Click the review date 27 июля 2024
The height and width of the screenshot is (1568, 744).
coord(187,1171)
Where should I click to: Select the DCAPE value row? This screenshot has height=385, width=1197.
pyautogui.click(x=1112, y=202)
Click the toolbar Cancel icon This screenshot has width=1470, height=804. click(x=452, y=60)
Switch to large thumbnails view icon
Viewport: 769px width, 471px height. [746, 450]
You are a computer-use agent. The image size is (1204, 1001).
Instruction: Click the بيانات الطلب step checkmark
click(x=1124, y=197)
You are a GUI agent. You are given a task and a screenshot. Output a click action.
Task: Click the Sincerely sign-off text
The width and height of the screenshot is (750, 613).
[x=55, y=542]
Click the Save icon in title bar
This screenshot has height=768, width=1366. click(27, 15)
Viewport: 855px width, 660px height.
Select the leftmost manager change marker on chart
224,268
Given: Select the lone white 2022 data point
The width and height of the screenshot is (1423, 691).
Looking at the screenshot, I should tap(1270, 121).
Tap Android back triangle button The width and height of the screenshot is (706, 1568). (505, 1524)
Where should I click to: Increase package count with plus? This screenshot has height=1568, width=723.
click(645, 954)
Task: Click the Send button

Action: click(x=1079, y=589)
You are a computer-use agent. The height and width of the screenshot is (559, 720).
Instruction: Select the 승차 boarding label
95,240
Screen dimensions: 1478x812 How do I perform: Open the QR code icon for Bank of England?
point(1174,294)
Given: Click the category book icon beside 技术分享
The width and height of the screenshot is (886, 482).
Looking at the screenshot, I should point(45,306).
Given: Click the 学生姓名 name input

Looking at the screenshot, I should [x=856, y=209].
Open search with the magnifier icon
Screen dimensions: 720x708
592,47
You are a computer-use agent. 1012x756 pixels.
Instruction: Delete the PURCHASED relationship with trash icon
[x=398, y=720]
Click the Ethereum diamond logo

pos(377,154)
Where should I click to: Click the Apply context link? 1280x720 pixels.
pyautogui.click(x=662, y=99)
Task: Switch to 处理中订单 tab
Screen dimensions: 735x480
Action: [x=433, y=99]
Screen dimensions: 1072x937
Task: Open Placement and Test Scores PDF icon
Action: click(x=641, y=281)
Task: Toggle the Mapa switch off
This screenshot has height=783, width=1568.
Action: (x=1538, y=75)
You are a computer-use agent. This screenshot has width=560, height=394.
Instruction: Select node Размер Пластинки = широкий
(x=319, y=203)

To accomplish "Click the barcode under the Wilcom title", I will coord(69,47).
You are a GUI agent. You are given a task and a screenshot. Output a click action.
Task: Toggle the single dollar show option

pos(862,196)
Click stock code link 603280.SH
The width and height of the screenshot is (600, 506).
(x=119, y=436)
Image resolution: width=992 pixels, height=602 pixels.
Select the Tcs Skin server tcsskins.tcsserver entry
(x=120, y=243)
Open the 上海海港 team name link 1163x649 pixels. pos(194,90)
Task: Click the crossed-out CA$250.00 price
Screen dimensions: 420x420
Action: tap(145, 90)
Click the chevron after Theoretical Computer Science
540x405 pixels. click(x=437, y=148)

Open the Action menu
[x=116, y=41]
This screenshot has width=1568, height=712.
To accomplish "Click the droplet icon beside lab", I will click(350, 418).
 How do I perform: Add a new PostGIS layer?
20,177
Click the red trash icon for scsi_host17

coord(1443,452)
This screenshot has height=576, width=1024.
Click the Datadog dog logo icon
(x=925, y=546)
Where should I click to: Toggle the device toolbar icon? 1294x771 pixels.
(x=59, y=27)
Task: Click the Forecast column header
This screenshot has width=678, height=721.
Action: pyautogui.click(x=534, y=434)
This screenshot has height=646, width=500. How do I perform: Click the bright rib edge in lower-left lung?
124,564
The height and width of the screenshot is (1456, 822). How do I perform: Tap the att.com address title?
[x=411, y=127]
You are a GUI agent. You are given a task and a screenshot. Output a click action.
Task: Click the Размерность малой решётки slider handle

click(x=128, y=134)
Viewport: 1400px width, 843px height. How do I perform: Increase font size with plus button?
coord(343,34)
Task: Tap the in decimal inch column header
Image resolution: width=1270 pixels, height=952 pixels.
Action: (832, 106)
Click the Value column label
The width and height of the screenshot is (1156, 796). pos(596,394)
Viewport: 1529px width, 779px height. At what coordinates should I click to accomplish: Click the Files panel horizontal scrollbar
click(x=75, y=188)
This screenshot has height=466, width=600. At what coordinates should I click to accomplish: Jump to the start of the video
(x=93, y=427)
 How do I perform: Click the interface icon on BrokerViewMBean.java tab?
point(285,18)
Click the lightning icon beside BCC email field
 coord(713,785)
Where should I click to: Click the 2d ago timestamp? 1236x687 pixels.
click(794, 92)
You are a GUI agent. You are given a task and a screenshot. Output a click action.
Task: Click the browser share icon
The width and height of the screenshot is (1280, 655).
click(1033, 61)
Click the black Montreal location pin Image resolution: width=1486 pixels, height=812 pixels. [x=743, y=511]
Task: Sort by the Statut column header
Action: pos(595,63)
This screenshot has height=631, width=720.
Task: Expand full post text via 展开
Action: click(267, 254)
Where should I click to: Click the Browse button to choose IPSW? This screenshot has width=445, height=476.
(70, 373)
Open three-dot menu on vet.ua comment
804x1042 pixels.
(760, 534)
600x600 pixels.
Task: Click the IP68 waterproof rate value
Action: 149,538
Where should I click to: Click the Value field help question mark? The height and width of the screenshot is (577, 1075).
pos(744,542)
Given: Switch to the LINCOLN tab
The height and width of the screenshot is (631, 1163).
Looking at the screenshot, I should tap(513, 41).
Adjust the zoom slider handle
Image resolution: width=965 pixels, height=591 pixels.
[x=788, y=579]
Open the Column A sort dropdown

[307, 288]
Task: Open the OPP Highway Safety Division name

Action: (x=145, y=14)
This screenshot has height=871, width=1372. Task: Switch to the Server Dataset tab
* * *
* Problem details *
What number of lines in the data contain the word "will"? Give the number and nothing else.

* Written solution *
2